55. Hakem hüküm verdikten sonra [tarafların buna razı olması şart mıdır? Bu konuda İmam Şafii'ye ait iki görüş bulunmaktadır:]

 

Birinci görüş

 

Daha güçlü görüşe göre tıpkı devlet başkanı tarafından tayin edilen hakimin hüküm vermesinde olduğu gibi burada da hakem hüküm verdikten sonra tarafların buna razı olması şart değildir.

 

İkinci görüş

 

Bu şarttır; çünkü hasımların rızası hükmün aslında dikkate alındığı gibi hükmün bağlayıcı olmasında da dikkate alınır.

 

Not:  Hakem tayin edilen kişinin hapis cezası verme yetkisi yoktur.

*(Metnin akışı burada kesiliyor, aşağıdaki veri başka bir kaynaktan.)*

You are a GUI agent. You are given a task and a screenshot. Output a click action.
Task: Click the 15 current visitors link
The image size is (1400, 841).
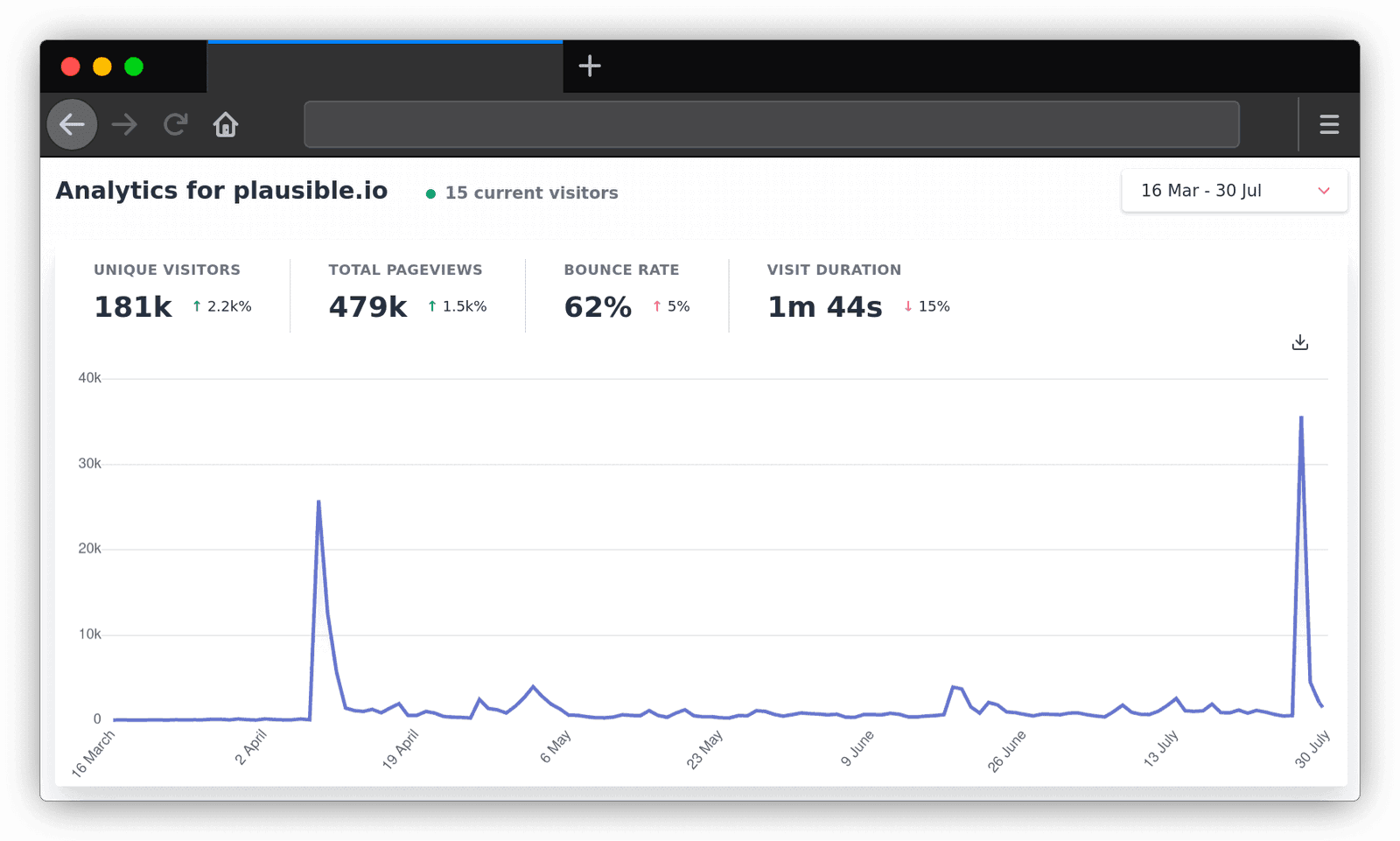pos(530,193)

O yalnızca bir davayı ispat edip hüküm verebilir. Bu ifadeden çıkan zorunlu sonuca göre hakemin gözaltında tutma yetkisi de yoktur. Rafii, Gazali'den naklen şunu söylemiştir: "Hakem kısas ve zina iftirası gibi bir cezaya ilişkin hüküm verdiğinde bunu infaz edemez; çünkü bu idarenin azamet ve mehabetini sarsar. Hakem nezdinde bir hak sabit olup da buna dair hüküm verdiğinde veya vermediğinde yalnızca hüküm verdiği mecliste buna dair şahit tutabilir.

Çünkü tıpkı hakimin azledildikten sonra durumunda olduğu gibi hakemin de hüküm meclisi dağıldıktan sonra sözü kabul edilmez. Bunu Maverdi söylemiştir.

 

Hakem, tıpkı hakimin durumunda olduğu gibi, taraf tutma töhmetinin söz konusu olacağı kimselerden çocuğu vb. kimseler lehine hüküm veremeyeceği gibi düşmanı aleyhine de hüküm veremez. Çünkü hakem, hakimden daha üst konumda bulunamaz.

 

Hakemin hükmü tıpkı hakimin hükmü gibi geçerli olur. Onun hükmü, ancak başkasının verdiği hükmün bozulabileceği durumlarda bozulabilir.

 

Not:  İki hasım, iki kişiyi hakem tayin edebilir. Bu durumda oybirliği yapmadıkça yalnızca birinin hükmü geçerli olmaz. Bu, bir hükümde oybirliği ile karar vermek üzere iki tane hakim tayin etmekten farklıdır; çünkü arada fark olduğu açıktır. Bu, el-Matlab adlı eserde belirtilmiştir.